16.9 训练模型
接下来开始实现强化学习代理(Agent)的训练过程,该代理使用了深度确定性策略梯度(DDPG)算法来解决一个多智能体协作的问题。在本项目中需要训练多个智能体,其中捕食者智能体使用 DDPG 算法进行训练,而猎物智能体则随机选择动作。训练的目标是使捕食者智能体学会在环境中捕获猎物,并获得最大的累积奖励。训练过程中监测并记录了不同指标的变化,以便进一步分析和改进训练算法。
16.9.1 环境初始化
通过创建 PredatorPreyEnv 环境来模拟智能体的训练场景,其中包括多个捕食者(Predator)和猎物(Prey),以及其他参数如视野、历史记录长度等。具体实现代码如下所示。
device = torch.device("cuda" if torch.cuda.is_available() else "cpu")
is_ipython = 'inline' in matplotlib.get_backend()
if is_ipython:
from IPython import display
plt.ion()
TAU = 0.001
EPS_START = 0.9
EPS_END = 0.05
EPS_DECAY = 500
ACTOR_LR = 1e-4
CRITIC_LR = 1e-2
GAMMA = 0.99
NUM_EPISODES = 1000
NUM_PRED = 5
NUM_PREY = 1
BATCH_SIZE = 8
VISION = 7 # do not change
SIZE = 13
LOAD = False
HISTORY = 4 #do not change
COMMUNICATION_BIT = 10
env = PredatorPreyEnv( # Use PredatorPreyEnv2 for immortal prey
render_mode='none',
size=SIZE,
predator=NUM_PRED,
prey=NUM_PREY,
episode_length=100,
img_mode=True,
vision=VISION,
history_length=HISTORY,
communication_bits=COMMUNICATION_BIT,
success_reward=10,
living_reward=-0.5,
error_reward=0,
cooperate=1
)
state, _ = env.reset()
n_actions = env.single_action_space.n
n_observations = 4 # considering single agent observation space
episode_durations = []
steps_done = 0
losses = []
steps = []
rewards = []
16.9.2 创建智能体
分别创建捕食者智能体和猎物智能体,使用类DDPGAgent创建了多个捕食者智能体(predators)和多个随机猎物智能体(preys)。具体实现代码如下所示。
predators = [DDPGAgent((HISTORY*4,VISION,VISION),
n_actions,
num_agents=NUM_PRED,
idd=i,
gamma=GAMMA,
tau=TAU,
actor_lr=ACTOR_LR,
critic_lr=CRITIC_LR,
communication_bits=COMMUNICATION_BIT,
batch_size=BATCH_SIZE,
buffer_size=int(1e6)
) for i in range(NUM_PRED)]
preys = [RandomAgent(VISION*VISION*3,
n_actions,
fix_pos=False) for i in range(NUM_PREY)]
在上述代码中,RandomAgent 是一个随机智能体,它在每个时间步骤随机选择动作而不依赖于环境状态或学习算法。在上述代码中,RandomAgent 用作猎物(Prey)的智能体,其目的是模拟没有学习能力的实体,它会随机采取行动。
16.9.3 训练循环
通过循环迭代多个训练周期(NUM_EPISODES),每个周期通过以下步骤进行训练:
- 选择动作:捕食者智能体根据当前状态选择动作,猎物智能体随机选择动作。
- 执行动作:将捕食者和猎物的动作应用于环境,并获得下一个状态、奖励和是否完成的信息。
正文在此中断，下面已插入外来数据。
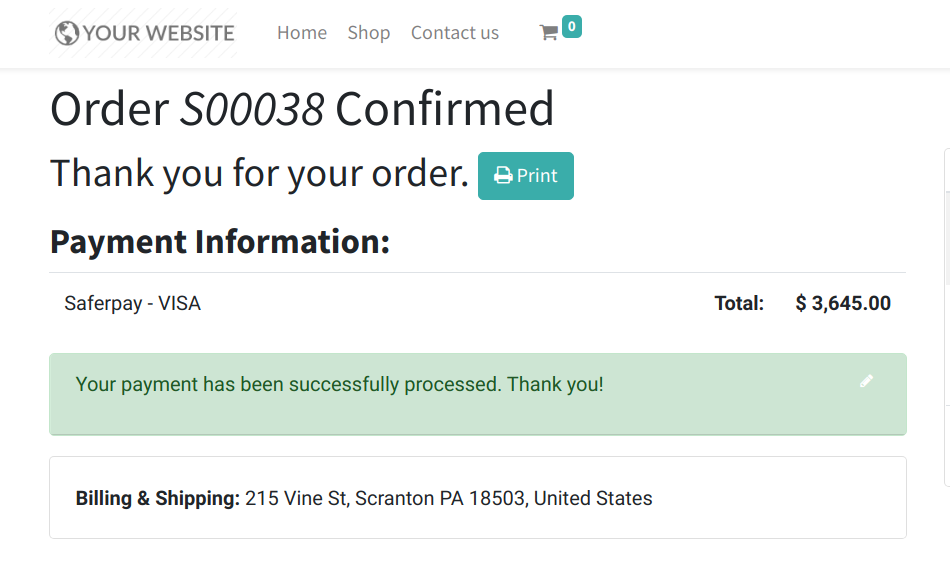Click the Payment Information heading

220,242
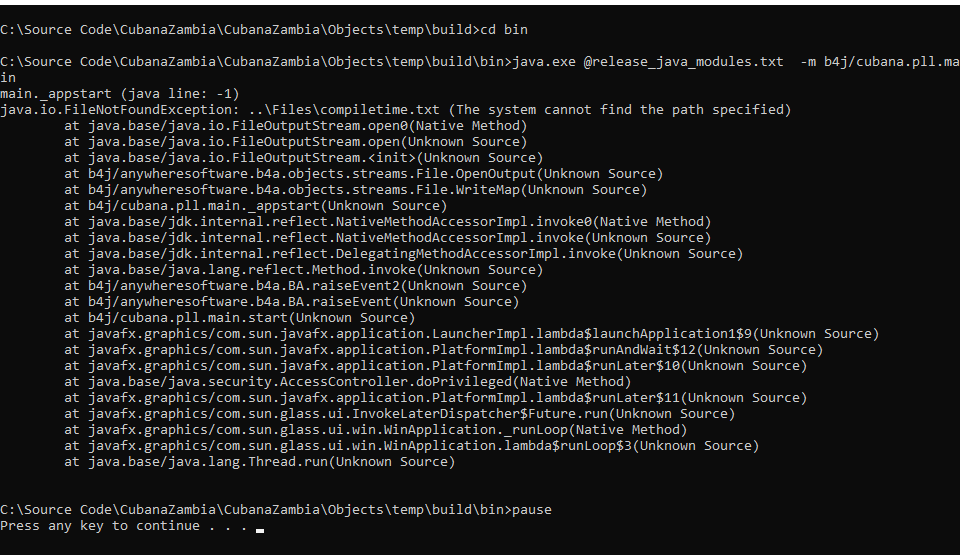Click the FileOutputStream.open0(Native Method) stack line

click(295, 125)
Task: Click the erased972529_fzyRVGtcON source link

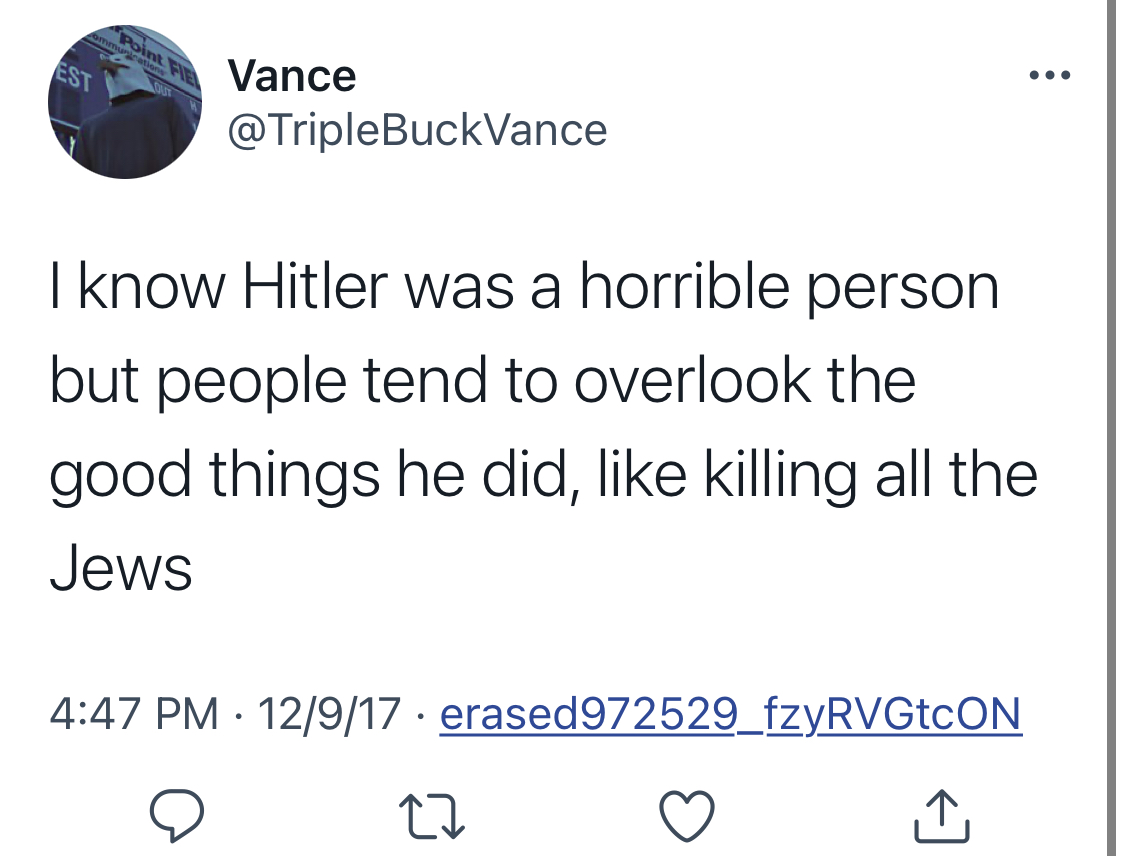Action: tap(730, 714)
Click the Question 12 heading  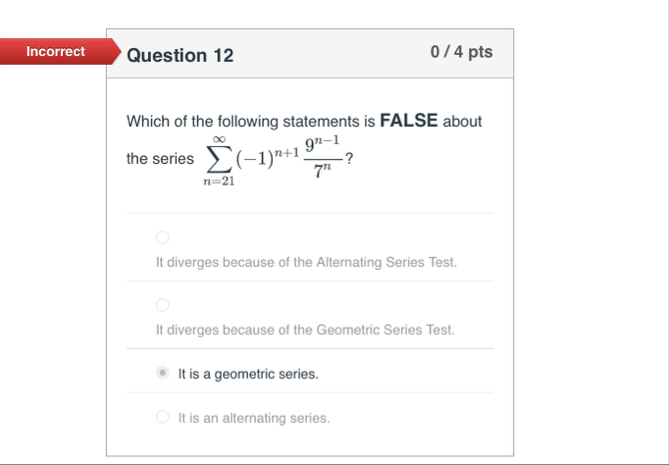coord(180,55)
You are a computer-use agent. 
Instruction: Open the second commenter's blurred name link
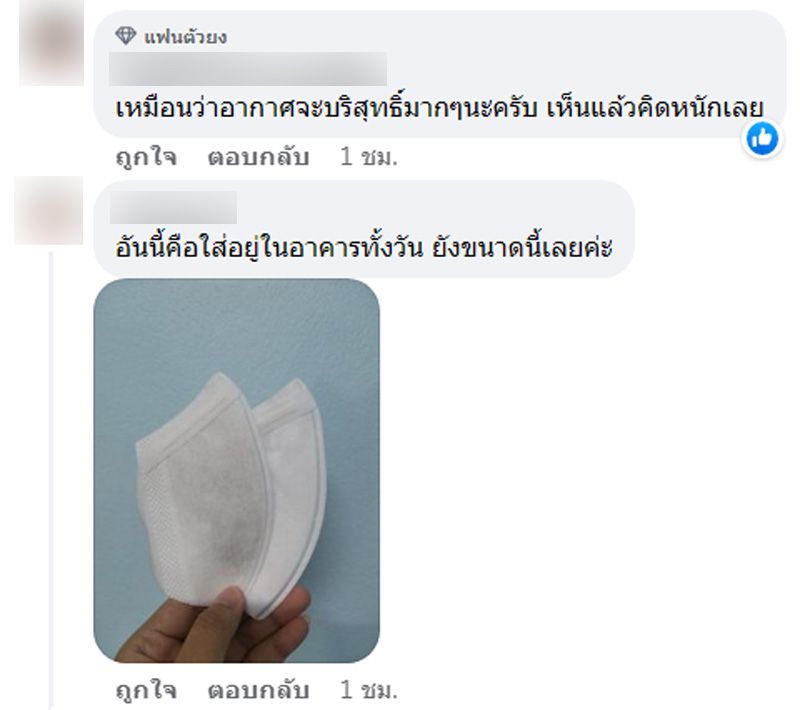[x=173, y=207]
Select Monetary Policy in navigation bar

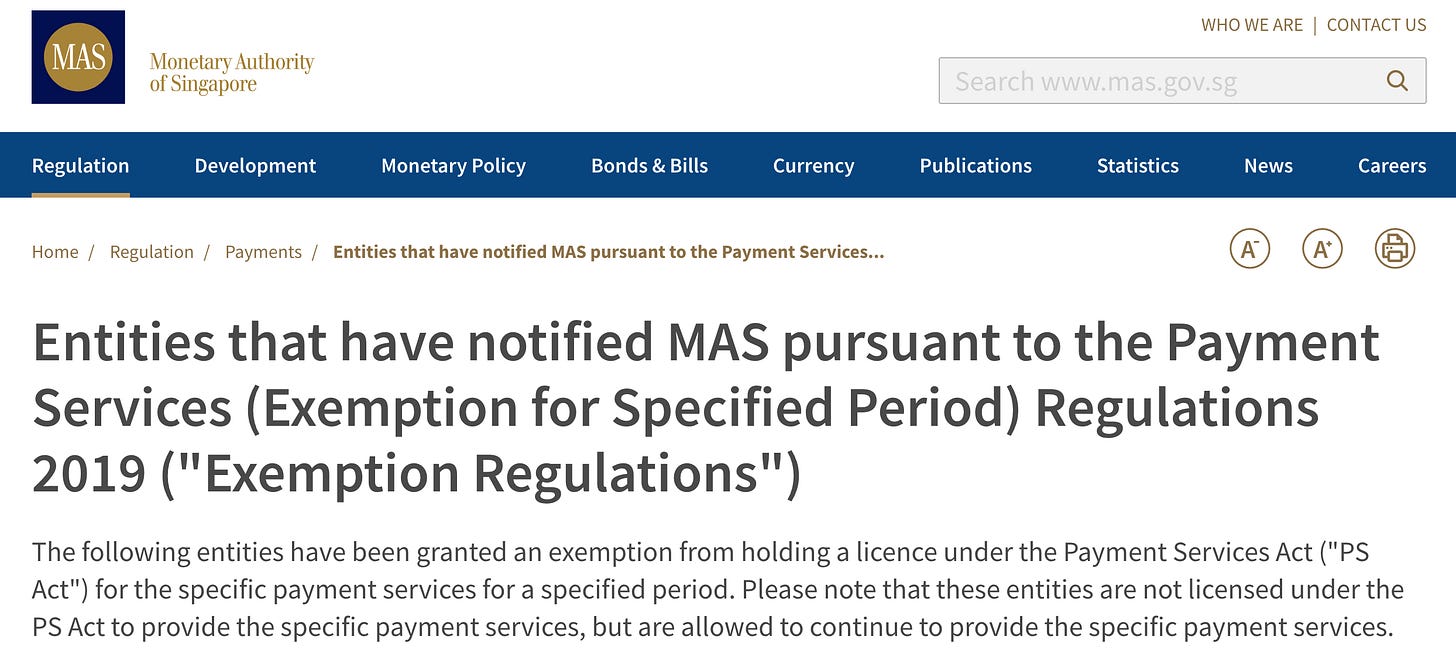(x=453, y=166)
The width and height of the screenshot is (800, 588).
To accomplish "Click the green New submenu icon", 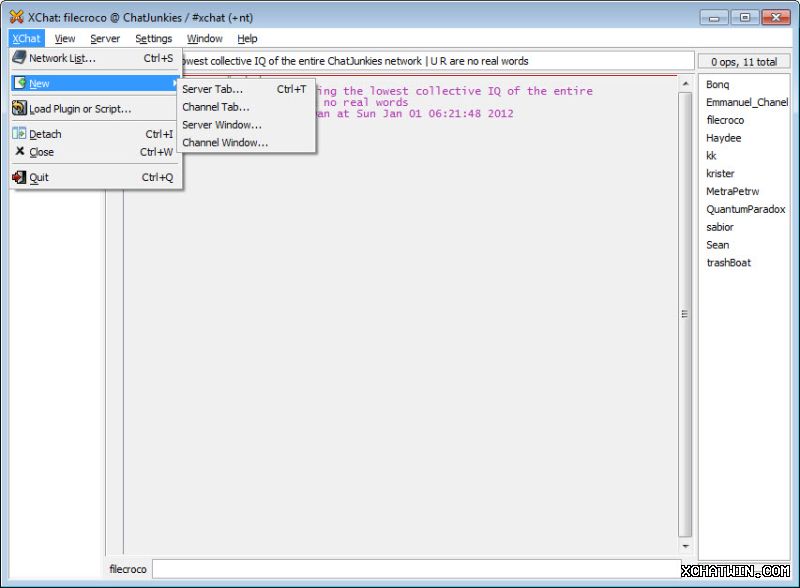I will point(19,83).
- 存储经验:将每个智能体的经验存储在经验回放缓冲区中,以供后续训练使用。
- 更新模型:对捕食者智能体进行模型更新,包括演员模型和评论家模型的更新。
- 逐步更新:根据当前训练步数逐步降低探索率(epsilon)。
- 监测和记录:监测并记录损失、奖励和训练时长等信息,以便后续分析和可视化。
具体实现代码如下所示。
fin_losses = []
episode_durations = []
fin_rewards = []
MAV_loss_window = 5
MAV_episode_duration_window = 5
MAV_rewards_window = 5
epsilon_predator = EPS_START
epsilon_prey = EPS_START
#load model
if LOAD:
for i in range(NUM_PRED):
predators[i].load_model(f"./models2/actor_model_{i}.dict", f"./models2/critic_model{i}.dict")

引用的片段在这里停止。